Good news for the employment market: more people are quitting their jobs!
While this concept is counterintuitive for mortgage lenders, when an employee quits their present job, this indicates they are either:
- confident in the ability to find a new job; or
- have already gained employment elsewhere (excluding those who don’t plan on returning to work).
So, September 2014’s spike in job quitters points to more confidence in the job market and our U.S. economy, even if quitting makes lenders wary.
Nationally, the number of people who quit their jobs in September 2014 jumped to 2.8 million, up from 2.5 million one month earlier. In other words, a full 2% of the nation’s working population quit their jobs in September, according to the Bureau of Labor Statistics. For context, the quit rate was frozen at 1.8% over the prior seven months.
Before the 2008 recession and continuing recovery, quit rates hovered around 3.1 million a month, descending to a low of 1.5 million in 2009.
Chart courtesy of Vox
Here in California, the recovery of jobs lost since the onset of the Great Recession is nearly here. As of September 2014, California has to regain 76,400 additional jobs to return to the pre-recession peak in employment seven years ago. We are set to reach that number before the end of 2014.
A complication: when including the working-age population increase of 1.2 million individuals since the recession set in, California won’t regain lost income levels until around 2019, 12 years after the economic crisis began. However, September’s rise in job quitters can only mean one thing: the economy is looking up. Further, this may indicate confident employees are going to start wrangling for wage increases if they choose to stick around.
Is the outlook for housing just as bright?
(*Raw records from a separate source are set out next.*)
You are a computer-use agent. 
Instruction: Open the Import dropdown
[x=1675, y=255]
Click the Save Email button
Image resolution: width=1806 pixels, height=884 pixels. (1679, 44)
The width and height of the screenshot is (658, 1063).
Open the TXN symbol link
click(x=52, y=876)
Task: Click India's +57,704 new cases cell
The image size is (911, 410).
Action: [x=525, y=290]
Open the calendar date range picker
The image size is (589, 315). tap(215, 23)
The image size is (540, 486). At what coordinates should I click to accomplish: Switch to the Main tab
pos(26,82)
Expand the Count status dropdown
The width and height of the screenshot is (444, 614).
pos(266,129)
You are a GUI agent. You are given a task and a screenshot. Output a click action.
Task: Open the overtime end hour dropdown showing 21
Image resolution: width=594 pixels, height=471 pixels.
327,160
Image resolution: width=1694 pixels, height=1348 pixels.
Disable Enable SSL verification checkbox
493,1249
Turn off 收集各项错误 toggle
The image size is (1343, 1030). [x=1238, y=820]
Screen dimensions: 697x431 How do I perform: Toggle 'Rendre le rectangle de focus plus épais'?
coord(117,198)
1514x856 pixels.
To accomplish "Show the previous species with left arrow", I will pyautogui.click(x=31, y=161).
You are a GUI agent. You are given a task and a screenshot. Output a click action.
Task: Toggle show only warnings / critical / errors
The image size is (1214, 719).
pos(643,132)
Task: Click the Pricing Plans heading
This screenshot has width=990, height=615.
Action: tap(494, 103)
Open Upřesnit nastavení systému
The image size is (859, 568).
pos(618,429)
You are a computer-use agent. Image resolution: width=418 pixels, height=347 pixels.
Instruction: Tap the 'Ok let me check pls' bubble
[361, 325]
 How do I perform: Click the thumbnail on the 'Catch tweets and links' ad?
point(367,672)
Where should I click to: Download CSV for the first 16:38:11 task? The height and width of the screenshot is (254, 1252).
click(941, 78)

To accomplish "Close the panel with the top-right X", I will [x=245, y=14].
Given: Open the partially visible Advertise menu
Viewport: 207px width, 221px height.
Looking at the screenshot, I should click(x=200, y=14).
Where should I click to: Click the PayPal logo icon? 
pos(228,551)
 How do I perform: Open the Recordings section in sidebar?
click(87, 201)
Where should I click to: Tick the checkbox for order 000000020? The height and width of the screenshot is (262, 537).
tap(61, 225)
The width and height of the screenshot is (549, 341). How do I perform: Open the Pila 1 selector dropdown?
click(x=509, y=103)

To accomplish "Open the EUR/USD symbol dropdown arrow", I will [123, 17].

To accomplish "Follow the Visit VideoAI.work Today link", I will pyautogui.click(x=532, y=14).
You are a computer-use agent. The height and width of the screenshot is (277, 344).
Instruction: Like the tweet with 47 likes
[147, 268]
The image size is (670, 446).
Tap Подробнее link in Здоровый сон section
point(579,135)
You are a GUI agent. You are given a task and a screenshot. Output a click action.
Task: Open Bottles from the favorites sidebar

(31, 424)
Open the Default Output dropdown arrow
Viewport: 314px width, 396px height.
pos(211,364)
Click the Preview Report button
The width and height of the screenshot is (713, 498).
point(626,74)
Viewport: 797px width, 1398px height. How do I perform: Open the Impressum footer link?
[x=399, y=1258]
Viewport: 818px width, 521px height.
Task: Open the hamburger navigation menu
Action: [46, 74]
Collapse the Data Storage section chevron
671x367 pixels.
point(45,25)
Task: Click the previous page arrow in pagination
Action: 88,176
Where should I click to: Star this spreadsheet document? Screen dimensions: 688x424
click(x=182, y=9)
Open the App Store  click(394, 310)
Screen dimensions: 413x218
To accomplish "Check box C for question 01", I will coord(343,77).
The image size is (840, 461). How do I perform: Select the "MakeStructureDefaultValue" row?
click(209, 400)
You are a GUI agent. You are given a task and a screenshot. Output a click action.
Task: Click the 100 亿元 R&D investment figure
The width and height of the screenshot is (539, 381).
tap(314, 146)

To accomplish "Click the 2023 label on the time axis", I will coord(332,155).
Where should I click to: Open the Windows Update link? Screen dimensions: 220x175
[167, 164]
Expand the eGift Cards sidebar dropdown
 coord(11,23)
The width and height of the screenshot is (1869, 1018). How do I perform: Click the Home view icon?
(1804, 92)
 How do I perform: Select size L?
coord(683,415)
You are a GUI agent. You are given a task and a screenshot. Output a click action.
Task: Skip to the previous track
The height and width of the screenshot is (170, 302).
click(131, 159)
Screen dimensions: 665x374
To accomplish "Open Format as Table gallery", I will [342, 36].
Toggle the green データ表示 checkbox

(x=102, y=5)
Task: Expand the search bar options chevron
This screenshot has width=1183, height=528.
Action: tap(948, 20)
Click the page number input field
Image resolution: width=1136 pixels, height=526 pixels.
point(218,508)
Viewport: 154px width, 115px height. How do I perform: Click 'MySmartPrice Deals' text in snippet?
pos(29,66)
Jobs are critical to a full housing recovery, which thus far has been unstable to weak at best. Sure, prices jumped through 2013 and most of 2014, but began to slip in most tiers in Los Angeles, San Francisco and San Diego in August 2014. The jump was fueled not by end users of property but by hit-and-run speculators, who have begun to leave the market.
Absentee buyers peaked at one-third of Southern California’s homebuying market (more when including trustee’s sales) in January 2014. Since then, they have swiftly departed to 23% of the market in Q3 2014. Home sales volume has also decreased, year-to-date 8% below the prior year as of October 2014.
Thus, expect prices to fall in 2015, consistent with the latest reports which show prices have already tilted into decline. Sales volume and prices will only experience a stable recovery once end users find the confidence to re-enter the housing market.
First, end users need jobs. Second, they need enough time to store away savings for a down payment to avoid the extra 1.5% in private mortgage insurance (PMI). Then, expect home sales volume to increase significantly beginning in 2016, peaking around 2019.
Editor’s note — If one recalls the recent refinance woes of former Federal Reserve chair Ben Bernanke, mortgage lenders are less inclined to lend to job quitters. Automated lending systems prefer long-standing employment when granting both home refinances and originations, even if you were the former chair of the Fed.